|
Foreword
The present book is my last
contribution to the literature on what is known in India as “communalism”,
meaning the conflict between the different religions, principally Hinduism and
Islam. Some of the authors whose works were published by Voice of India,
notably Prof. Harsh Narain and Sri Suhas Majumdar, had only started speaking out
on the communal question in the very last years of their lives. We must be
grateful to them that they were willing to sacrifice their years of well-earned
rest to a diagnosis of this unpleasant problem.
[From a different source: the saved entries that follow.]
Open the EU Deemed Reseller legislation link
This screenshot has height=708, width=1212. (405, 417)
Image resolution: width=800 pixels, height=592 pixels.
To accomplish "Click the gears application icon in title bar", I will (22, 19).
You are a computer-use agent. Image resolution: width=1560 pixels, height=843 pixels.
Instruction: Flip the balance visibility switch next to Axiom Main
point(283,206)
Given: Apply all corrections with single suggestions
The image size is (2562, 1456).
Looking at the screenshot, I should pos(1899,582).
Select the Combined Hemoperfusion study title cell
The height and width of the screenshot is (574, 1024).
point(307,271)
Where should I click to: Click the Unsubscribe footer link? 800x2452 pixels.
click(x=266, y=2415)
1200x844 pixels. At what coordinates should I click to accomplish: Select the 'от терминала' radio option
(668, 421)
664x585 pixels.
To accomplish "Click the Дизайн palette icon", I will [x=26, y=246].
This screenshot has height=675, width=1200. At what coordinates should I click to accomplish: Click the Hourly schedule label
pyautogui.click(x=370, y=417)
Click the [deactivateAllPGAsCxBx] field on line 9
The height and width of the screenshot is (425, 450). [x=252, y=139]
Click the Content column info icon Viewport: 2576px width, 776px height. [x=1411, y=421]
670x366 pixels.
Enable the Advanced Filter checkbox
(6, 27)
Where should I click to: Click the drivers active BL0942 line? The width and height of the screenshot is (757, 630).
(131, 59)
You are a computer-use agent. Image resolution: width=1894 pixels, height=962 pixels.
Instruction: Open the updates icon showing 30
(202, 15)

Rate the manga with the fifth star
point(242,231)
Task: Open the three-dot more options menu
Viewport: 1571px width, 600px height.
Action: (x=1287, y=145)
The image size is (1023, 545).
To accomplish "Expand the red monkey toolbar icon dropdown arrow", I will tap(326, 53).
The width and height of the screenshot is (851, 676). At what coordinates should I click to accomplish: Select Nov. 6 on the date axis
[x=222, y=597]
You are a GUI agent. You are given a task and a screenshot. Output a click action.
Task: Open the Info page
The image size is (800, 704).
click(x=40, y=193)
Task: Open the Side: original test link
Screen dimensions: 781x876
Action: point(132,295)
I am very fortunate in having
discovered the problem at an earlier stage of life and being offered a forum
where I could contribute to the research into and reflection on its causes.
In terms of my own potential, I feel I have exhausted the topic and I now intend
to move on (or return) to more fundamental subjects of philosophy and religion.
My first book in this sphere of
interest was Ram Janmabhoomi vs. Babri Masjid: A Case Study in HinduMuslim
Conflict (1990). I now find it a somewhat clumsy attempt to understand
the Ayodhya controversy, but at the time it served a good purpose, viz. to break
the false impression that the world of scholarship including Western Indologists
was united in certifying that the Hindu claim to the disputed site in Ayodhya
was historically unfounded. in the subsequent years, evidence has been piling up
in favour of the Hindu claim. Coming full circle, I have included in this
book a compilation of papers on various aspects of the Ayodhya debate written by
me between 1995 and 2002. Its main focus is the argumentation and view of
Hindu-Muslim history offered by the anti-temple party.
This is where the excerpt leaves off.